Turkey is one of the 10 worst countries in the world for working people

No guarantee of rights (?)

Country score is the same as last year.

For years, the freedoms and rights of Turkish workers have been relentlessly attacked. Civil liberties have been crushed and trade unions and their members have been systematically targeted, particularly through prosecution on fabricated charges.

Employers continued to engage in union busting by methodically dismissing workers who attempted to unionise. In a climate of fear and under the constant threat of retaliation, workers struggled to unite and form unions.

Trade union leader shot

On 12 February 2024, as he was visiting the Akar Tekstil factory, Makum Alagöz, President of the Leather Weaving and Textile Workers’ Union (DERITEKS), was shot in the leg. Alagöz, who had been called in to negotiate unpaid wages and benefits, following the factory’s declaration of insolvency, was attacked by Onur Akar, the brother of Akar Tekstil-owner Hayrettin Akar. While Alagöz escaped with minor injuries, the assault was a chilling reminder of a hostile anti-union climate.

Credit: Mert CAN BUKLUMEZ / Middle East Images via AFP

May Day 2023 demonstrations in Istanbul, Türkiye, led to clashes between police and protestors, many of whom were arrested. The workers’ protests focused on the continuing cost-of-living crisis, as well as the exploitative labour practices that are endemic in Türkiye, one of the worst countries in the world for working people.
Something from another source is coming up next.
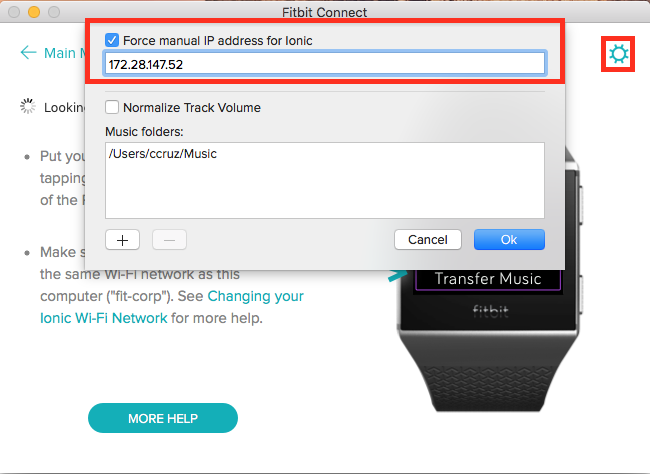Open the Changing your Ionic Wi-Fi Network link
Screen dimensions: 650x474
[172, 307]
Health worker union members’ trial

Türkiye’s Health and Social Service Workers Union (SES) has been on trial due to its trade union activities since May 2021. The current and former co-presidents, Selma Atabey and Gonul Erden, were arrested after a dawn raid on the union’s office and the two women were charged with terrorism. The pair have since been released, because of international and national solidarity campaigns, but several other union activists remain under house arrest and criminal charges against them remain active.

Ahead of a court hearing on 2 October 2023, unions representing millions of workers shared solidarity messages on social media, demanding that the Ministry of Justice drop all the charges. At the hearing, the judge merely postponed proceedings to 20 December, prompting the union to announce it would not give up until all the unionists were freed.